Mongodb – how to change primary node on mongo replica set without losing cursor

mongodb

Today, the primary machine's loading is extremely high on a replica set.
Users complain about query/insert operations are very slow.
So I tried to change the priority of node to make secondary/primary exchanged:

cfg = rs.conf()
cfg.members[0].priority = 1
cfg.members[1].priority = 0.5
rs.reconfig(cfg)

Then, 2 users complained about their program get exception from running cursor lost.

Is there any way to avoid the running cursor lost when primary node changed?

Best Answer

As at MongoDB 3.4, when a primary transitions to a non-primary state (eg. as the result of an election) all active connections are dropped so they can be re-established on the new primary.

Cursor state is specific to a given mongod, so you cannot resume a cursor on a different member of the replica set.

A recommended area to investigate would be why your primary was heavily loaded and why a change in primary would have reduced the load significantly. Generally electable secondaries in the same replica set should be identically provisioned in terms of hardware resources, so exchanging server roles should have pushed similar load onto the new primary. If the load was coming from suboptimal queries that were terminated on the former primary (or due to other resource contention), you could perhaps have avoided reconfiguring your replica set by finding and addressing the root cause.

The MongoDB manual has some information on how to Evaluate Performance of Current Operations.

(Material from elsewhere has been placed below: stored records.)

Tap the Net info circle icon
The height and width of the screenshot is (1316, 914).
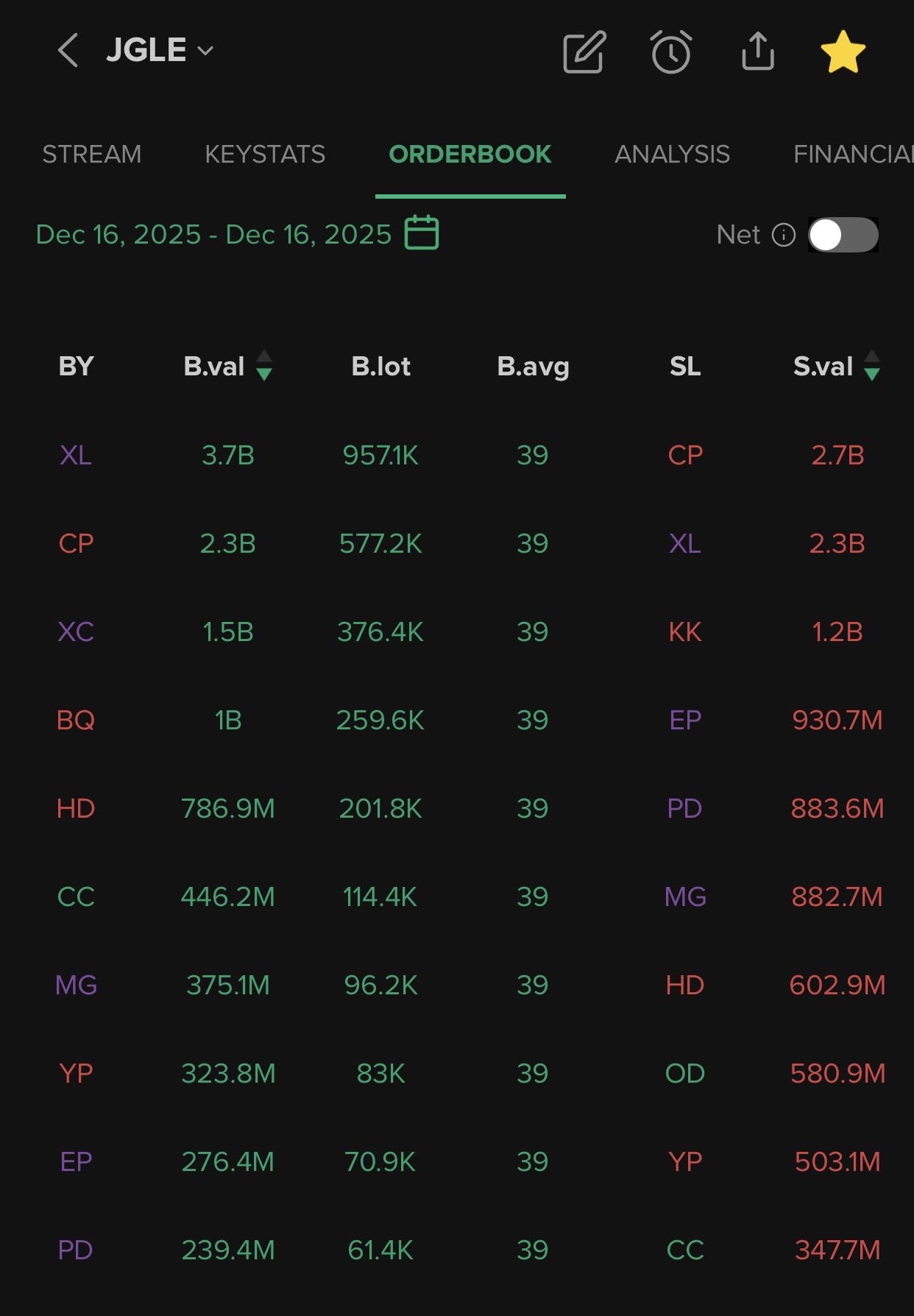point(784,235)
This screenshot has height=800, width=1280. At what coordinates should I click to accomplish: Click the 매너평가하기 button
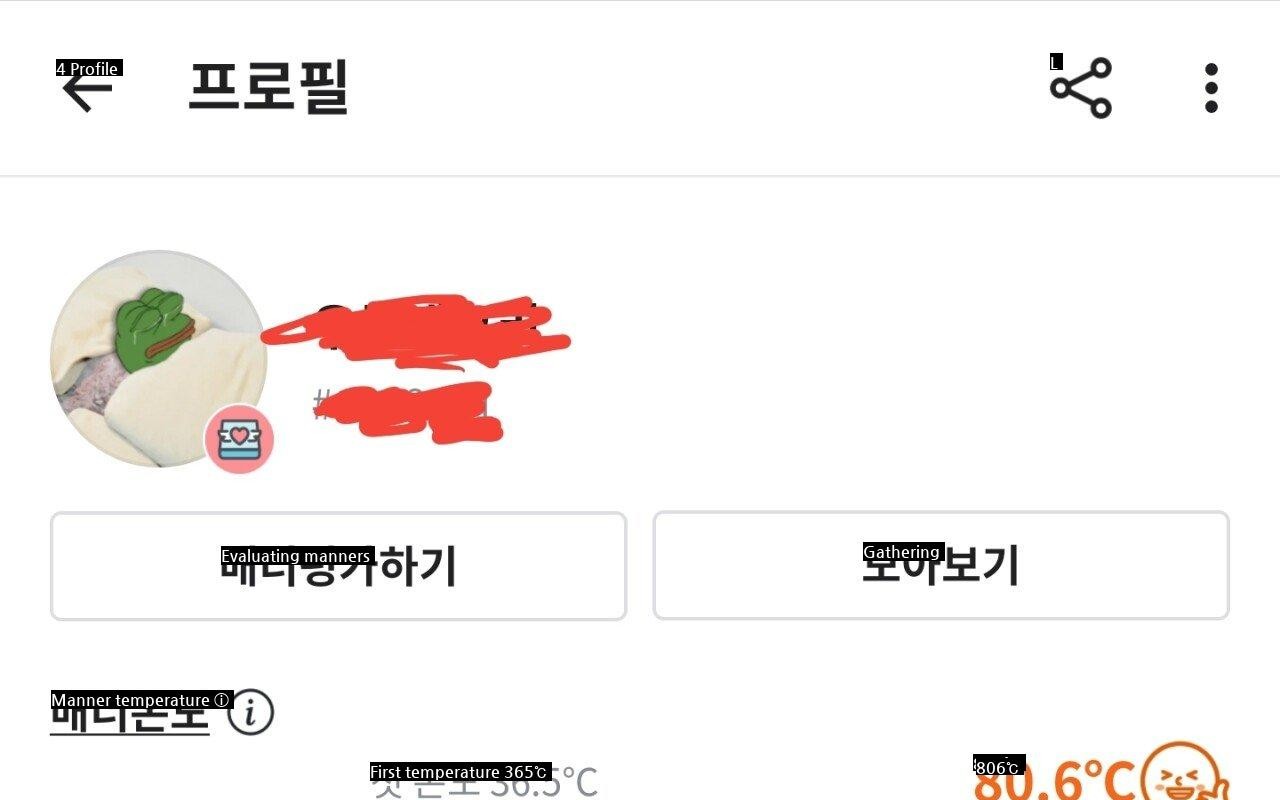338,566
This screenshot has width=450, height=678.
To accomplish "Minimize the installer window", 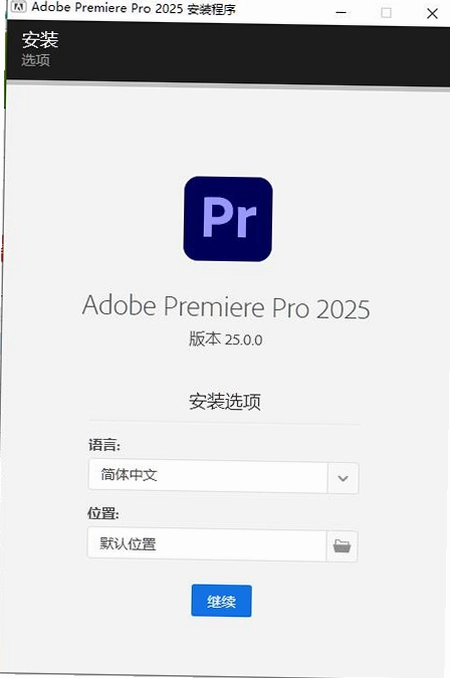I will 341,13.
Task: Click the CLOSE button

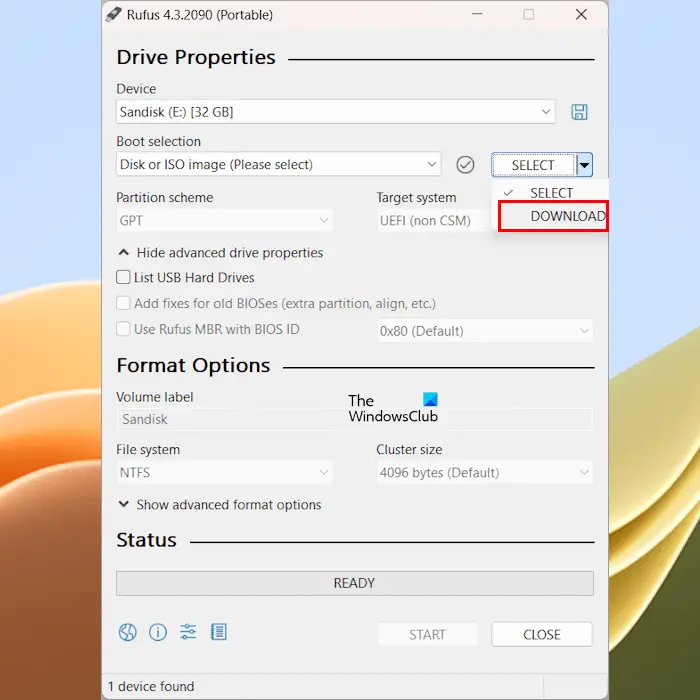Action: tap(542, 634)
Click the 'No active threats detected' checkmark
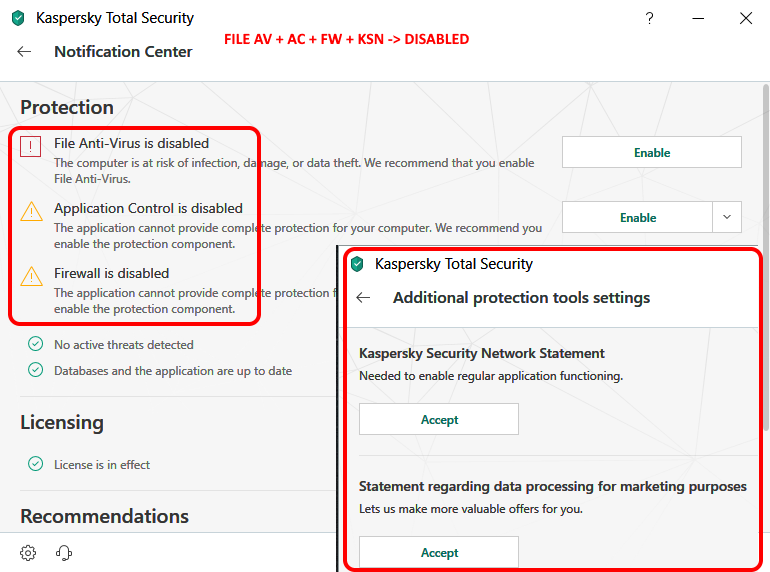Image resolution: width=770 pixels, height=572 pixels. [x=36, y=344]
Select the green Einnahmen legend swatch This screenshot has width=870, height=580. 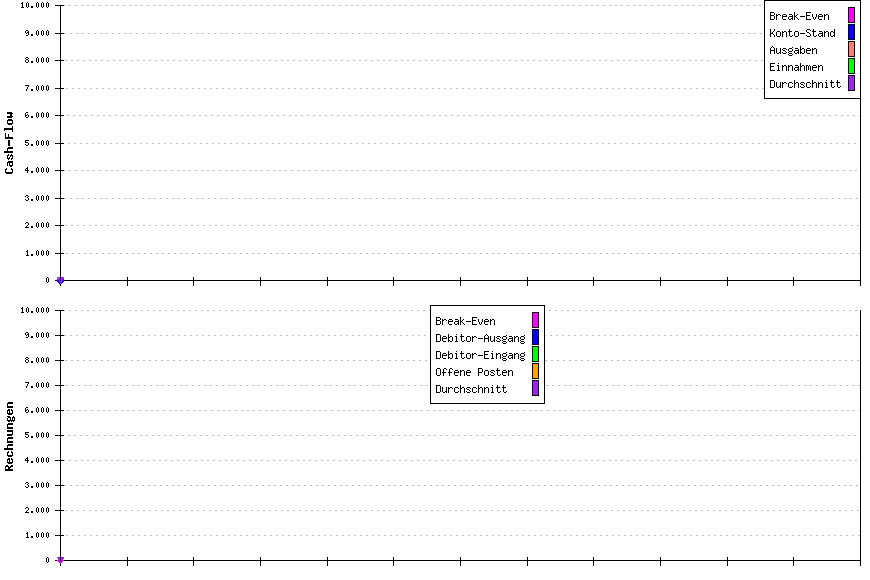851,66
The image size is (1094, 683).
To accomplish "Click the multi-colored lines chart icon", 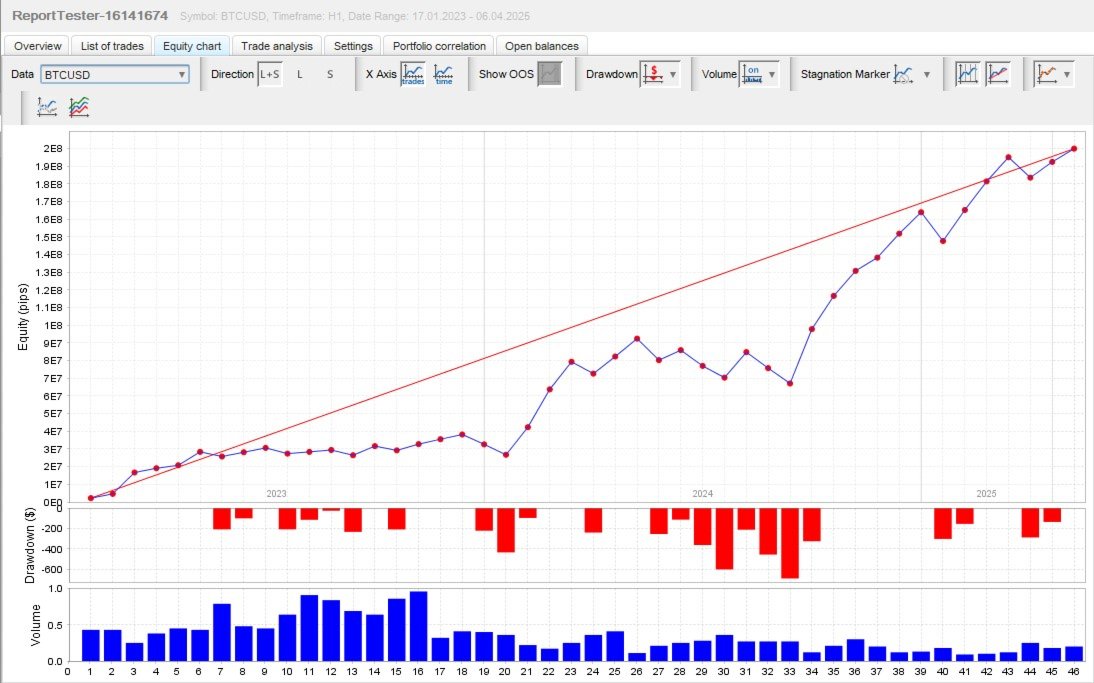I will tap(79, 107).
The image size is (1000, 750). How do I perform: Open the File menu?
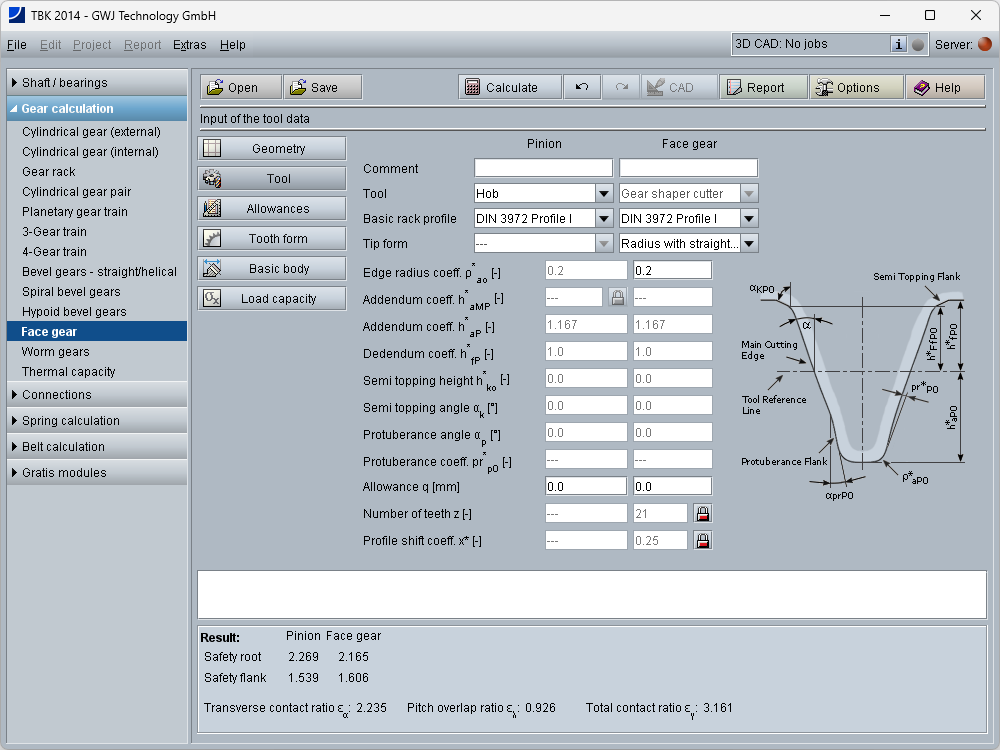(17, 45)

You should also implement a monitoring solution (if you haven't already) in order to capture a baseline of normal activity and help identify metrics that change significantly when your deployment is under load.

If you have long running queries which are likely to be interrupted by a restart you could consider:

  • Adding some logic to your application to restart the query using criteria from the last document seen while iterating.
  • Using secondary reads for these queries if your use case can tolerate eventual consistency. Before doing so, it's worth reading Can I use more replica nodes to scale?.